For example, if you have 5 Sentinel processes, and the quorum is configured to 5, all the Sentinels must agree about the master error condition, and the authorization from all Sentinels is required in order to failover.

This means that the quorum can be used to tune Sentinel in two ways:

if a quorum is set to a value smaller than the majority of Sentinels we deploy, we are basically making Sentinel more sensitive to master failures, triggering a failover as soon as even just a minority of Sentinels is no longer able to talk with master
if a quorum is set to a value greater than the majority os Sentinels, we are making Sentinel able to failover only when there are a very large number (larger than majority) of well connected Sentinels which agree about the master being down

Sentinel API

Sentinel provides an API in order to inspect its state, check the health of monitored masters and replicas, subscribe in order to receive specific notifications, and change the Sentinel configuration at run time.

By default Sentinel runs using TCP port 26379. Sentinels accept commands using the Redis protocol, so you can use redis-cli or any other unmodified Redis client in order to talk with Sentinel.

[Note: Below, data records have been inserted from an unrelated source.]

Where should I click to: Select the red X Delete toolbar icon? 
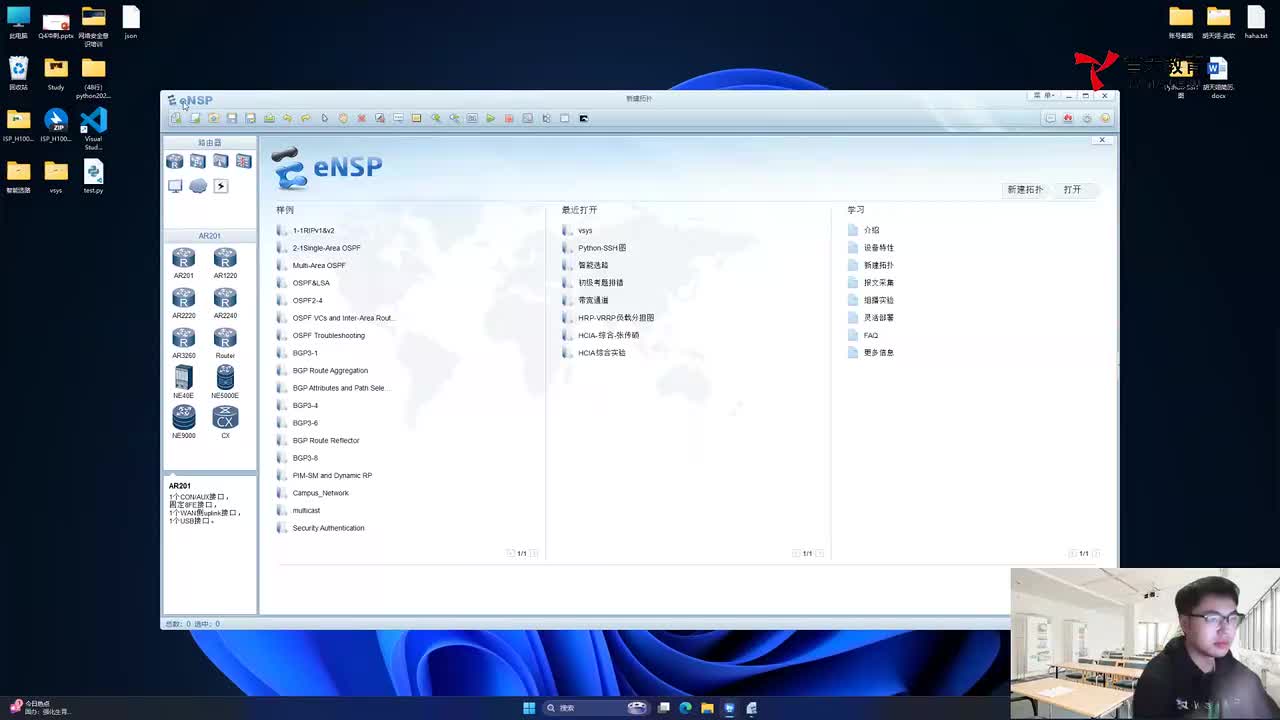[361, 118]
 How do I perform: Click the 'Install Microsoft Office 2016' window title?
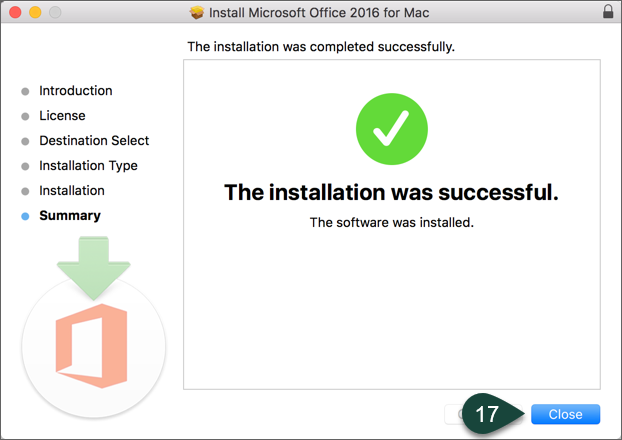(x=320, y=12)
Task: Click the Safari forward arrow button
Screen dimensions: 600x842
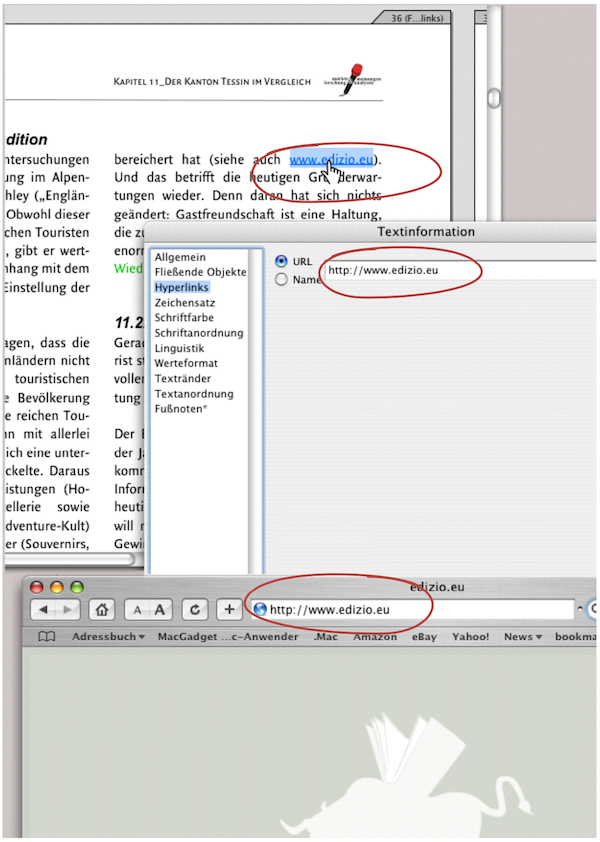Action: tap(66, 609)
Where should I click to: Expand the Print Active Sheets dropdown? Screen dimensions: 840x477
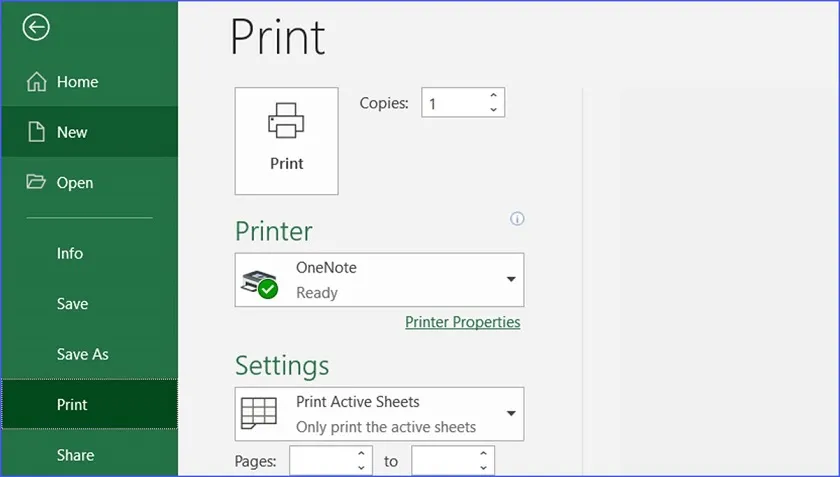510,414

It is possible to directly query a Sentinel to check what is the state of the monitored Redis instances from its point of view, to see what other Sentinels it knows, and so forth. Alternatively, using Pub/Sub, it is possible to receive push style notifications from Sentinels, every time some event happens, like a failover, or an instance entering an error condition, and so forth.

Sentinel acts as a configuration provider for clients that want to connect to a set of master and replicas. Because of possible failovers or reconfigurations, clients have no idea about who is the currently active master for a given set of intances, so Sentinel exports an API to ask this question.

adding or removing Sentinels

Adding a new Sentinel to your deployment is a simple process because of the auto-discover mechanism implemented by Sentinel. All you need to do is to start the new Sentinel configured to monitor the currently active master. Within 10 seconds the Sentinel will acquire the list of other Sentinels and the set of replicas attached to the master.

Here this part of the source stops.